Former traders at Lloyds Banking Group have been called in for questioning by the UK’s Serious Fraud Office as part of its longstanding criminal probe into alleged Libor manipulation.
The SFO has called the former traders in for interviews under caution, which is when potential suspects are read their rights and anything individuals say can be used as evidence against them and distinct from witness interviews, according to a person familiar with the case.
The move represents an acceleration of the SFO’s investigation into Lloyds, which is at least three years old. Lloyds paid £218m in 2014 to settle allegations of benchmark rigging.
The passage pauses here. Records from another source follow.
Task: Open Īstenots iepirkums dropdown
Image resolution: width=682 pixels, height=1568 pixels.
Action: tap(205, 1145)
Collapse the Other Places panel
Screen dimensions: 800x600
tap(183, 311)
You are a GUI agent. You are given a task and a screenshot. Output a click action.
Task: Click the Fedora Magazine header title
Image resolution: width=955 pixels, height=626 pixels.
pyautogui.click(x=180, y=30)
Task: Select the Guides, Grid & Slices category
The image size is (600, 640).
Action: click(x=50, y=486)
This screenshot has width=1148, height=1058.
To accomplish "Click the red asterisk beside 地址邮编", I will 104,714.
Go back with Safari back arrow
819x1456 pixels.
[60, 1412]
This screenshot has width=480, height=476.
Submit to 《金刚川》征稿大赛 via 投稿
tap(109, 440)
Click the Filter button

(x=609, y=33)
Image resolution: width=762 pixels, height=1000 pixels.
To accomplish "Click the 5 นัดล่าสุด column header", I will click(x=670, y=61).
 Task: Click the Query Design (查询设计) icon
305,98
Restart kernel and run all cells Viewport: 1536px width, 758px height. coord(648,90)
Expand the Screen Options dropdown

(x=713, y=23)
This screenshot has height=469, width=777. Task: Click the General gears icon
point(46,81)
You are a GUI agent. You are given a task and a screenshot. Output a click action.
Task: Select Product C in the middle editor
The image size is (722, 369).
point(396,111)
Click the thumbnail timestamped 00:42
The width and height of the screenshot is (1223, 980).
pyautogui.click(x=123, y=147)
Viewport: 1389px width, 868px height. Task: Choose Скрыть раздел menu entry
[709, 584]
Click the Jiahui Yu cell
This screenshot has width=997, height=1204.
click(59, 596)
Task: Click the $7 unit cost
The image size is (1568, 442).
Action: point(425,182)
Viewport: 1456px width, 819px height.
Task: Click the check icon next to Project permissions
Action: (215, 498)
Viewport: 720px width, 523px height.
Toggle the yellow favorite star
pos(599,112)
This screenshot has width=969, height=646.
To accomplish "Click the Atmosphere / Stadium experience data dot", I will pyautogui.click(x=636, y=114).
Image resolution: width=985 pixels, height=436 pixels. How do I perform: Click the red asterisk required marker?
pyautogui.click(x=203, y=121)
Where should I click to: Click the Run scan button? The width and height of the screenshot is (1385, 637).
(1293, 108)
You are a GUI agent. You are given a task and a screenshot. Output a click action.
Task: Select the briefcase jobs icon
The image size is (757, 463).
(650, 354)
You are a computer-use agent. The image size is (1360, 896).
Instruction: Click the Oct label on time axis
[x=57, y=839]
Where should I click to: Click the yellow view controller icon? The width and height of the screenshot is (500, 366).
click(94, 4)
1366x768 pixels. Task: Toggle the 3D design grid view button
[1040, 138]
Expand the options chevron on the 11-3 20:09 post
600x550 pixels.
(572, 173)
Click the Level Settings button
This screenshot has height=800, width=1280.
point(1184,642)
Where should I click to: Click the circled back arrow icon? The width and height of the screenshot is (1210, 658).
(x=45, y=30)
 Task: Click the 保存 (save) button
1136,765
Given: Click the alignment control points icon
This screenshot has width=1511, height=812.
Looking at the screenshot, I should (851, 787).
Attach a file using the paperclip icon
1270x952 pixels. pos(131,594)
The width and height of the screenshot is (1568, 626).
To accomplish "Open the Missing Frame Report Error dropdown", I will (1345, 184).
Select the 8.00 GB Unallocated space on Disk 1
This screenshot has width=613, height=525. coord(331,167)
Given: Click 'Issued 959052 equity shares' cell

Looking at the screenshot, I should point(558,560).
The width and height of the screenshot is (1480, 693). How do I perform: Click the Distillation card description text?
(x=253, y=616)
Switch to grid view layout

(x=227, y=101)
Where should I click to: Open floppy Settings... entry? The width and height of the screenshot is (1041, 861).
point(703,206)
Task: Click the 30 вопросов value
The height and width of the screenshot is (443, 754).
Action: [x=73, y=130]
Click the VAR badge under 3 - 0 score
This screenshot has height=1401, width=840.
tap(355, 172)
That included, uniquely, one used to set the fees on a government-backed funding scheme, the Bank of England’s Special Liquidity Scheme, used at the onset of the financial crisis.
Overall 22 employees of Lloyds and HBoS, which it took over in 2008, were involved in or aware of the rigging of rates, the bank said at the time.
The SFO has been dusting off its Libor files recently. It has opened a third probe into the alleged low-balling of Libor by Barclays during the crisis and has interviewed under caution current and former managers at the bank.
The SFO and Lloyds declined to comment. Lloyds disclosed its ongoing SFO investigation as part of its full-year results last week, in which the bank — now less than 5 per cent owned by the taxpayer — more than doubled its annual pre-tax profits.
Bloomberg News previously reported the former traders’ questioning.